* BEGIN EXCERPTED PASSAGE *

“God of Wonders”
The King of Kings in the Books of Kings
October 30, 2016 :: 2 Kings 4:1-44
You may have noticed that the amount of miracles in this book has been increasing.
There have been a lot of miracles in the Books of Kings, some of them pretty super-amazing. Many of them very weird.
But starting with Elijah and now stepping up even more with Elisha, the number of miracles in the center of these two books has been growing.
I’m not sure why. I have a few ideas, but they are hard to prove.
There is no one verse that says, “And here is why there are so many miracles in the last chapters of 1 Kings and the first chapters of 2 Kings.”
But they are there.
One of my of hypotheses is that these miracles are showing that God is still powerfully and compassionately at work even when He’s disciplining His people.
God is still powerfully and compassionately at work even when He’s disciplining His people.
Even though every single king in the northern kingdom is a thumbs-down king.
Including King Joram that we learned about last week.
Thumbs down.
Here’s a king who is failing His people.
But the LORD never fails His people.
I think that’s a big reason for these miracles, Elijah’s and Elisha’s miracles.
And some of Elisha’s miracles are here to mirror Elijah’s miracles. We saw that two weeks ago. The same God is doing the same thing even through different prophets.
God has not changed or gone away.
He is the same God of wonders: yesterday, today, and tomorrow.
And, of course, that’s good news for us.
Because even though we don’t live in the age of the kings of Israel or in the age of the prophets of Israel like Elijah and Elisha, we belong to the exact same God.
The God of Wonders.
So, today, we’re going to read four fairly short miracle stories from the days of Elisha, and then we’re going to sketch out a picture of Who this God of Wonders truly is. What we can learn about the God of Wonders by studying a few of His miracles.
Let’s look at story number one.
Chapter, verse 1.
“The wife of a man from the company of the prophets cried out to Elisha, ‘Your servant my husband is dead, and you know that he revered the LORD. But now his creditor is coming to take my two boys as his slaves.’”
That’s a real problem.
We aren’t told the name of this widow, but we are told that her husband had been one of the company of the prophets.
But he died. Perhaps he died at the hands of Jezebel and her prophet-killing men.
It doesn’t say. But it does say that his widow is in desperate trouble.
Her husband had had to borrow money and now that he’s dead, there is no way to pay it back except for her two sons, who should grow to take care of her, to be taken into slavery.
Can you imagine?
Can you imagine how she felt?
Her husband had loved the Lord, and look where that got them!
Her husband had feared the Lord, the beginning of the wisdom, but the end of his life.

* END EXCERPTED PASSAGE *
* BEGIN RECORD EXCERPTS *

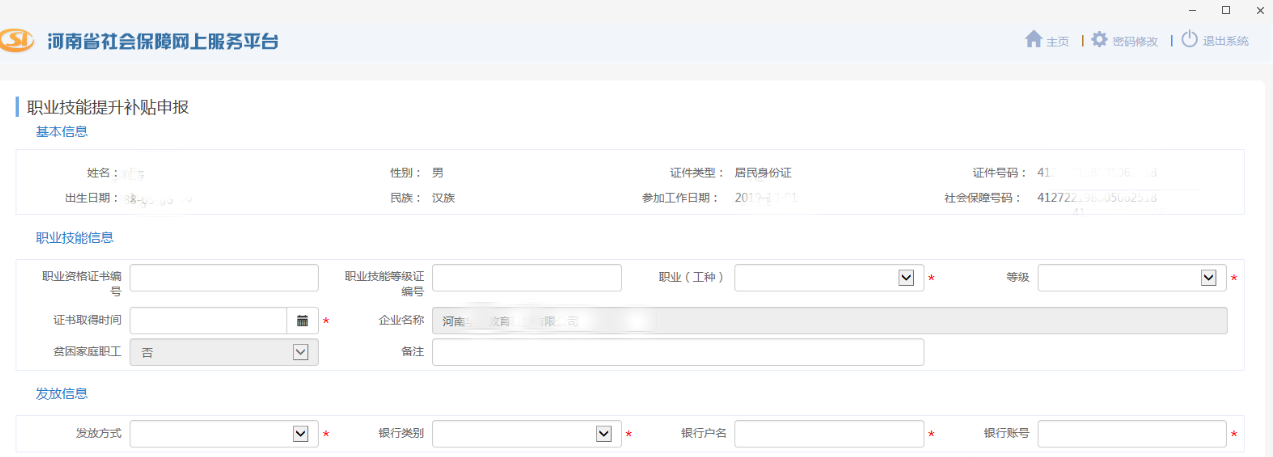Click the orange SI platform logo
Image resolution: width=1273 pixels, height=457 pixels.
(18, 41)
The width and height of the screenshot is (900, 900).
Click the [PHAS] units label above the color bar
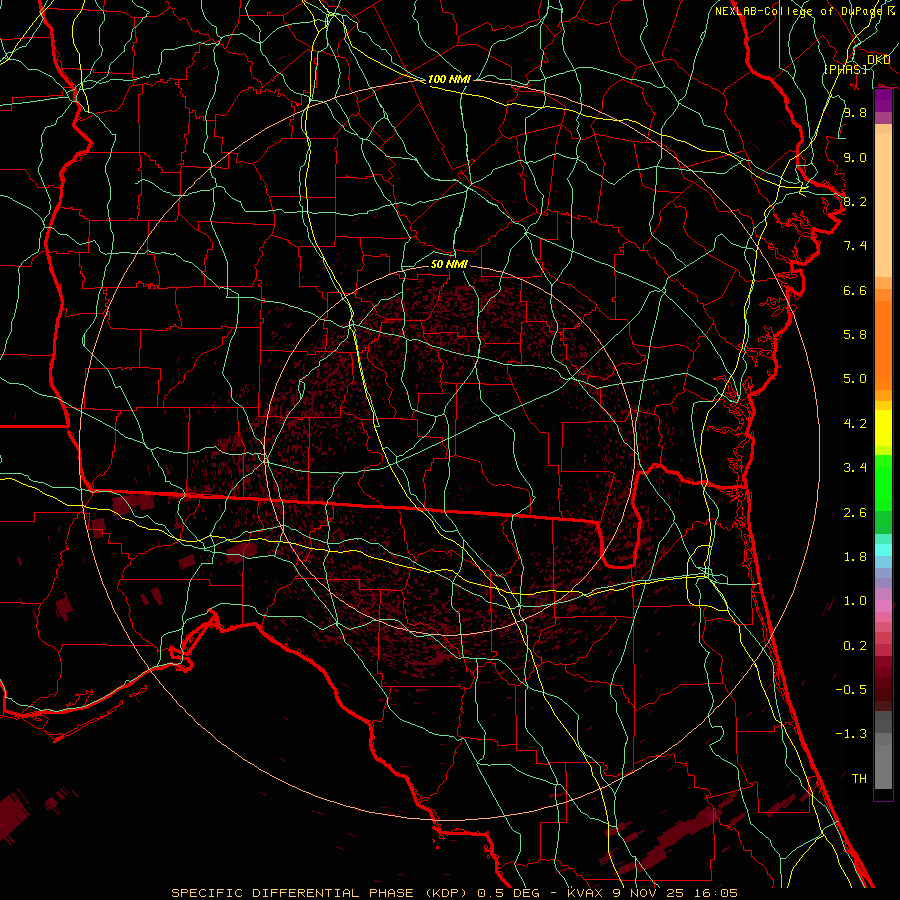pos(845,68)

* END RECORD EXCERPTS *

● **GIVEN TASK 1**
Please list every human individual named in the sermon above, leaving out God.
● **GIVEN TASK 2**
Decide whether each statement agrees with the sermon above, answering yes or no and quoting the words of the sermon that settle it.
(a) King Joram is counted among the thumbs-down kings.
(b) The sermon gives the widow's name.
(c) The creditor is coming to take three of the widow's sons.

● **TASK SOLUTION 1**
Elijah, Elisha, King Joram, Jezebel

● **TASK SOLUTION 2**
(a) Yes: "Including King Joram that we learned about last week. Thumbs down."
(b) No: "We aren’t told the name of this widow"
(c) No: "his creditor is coming to take my two boys as his slaves"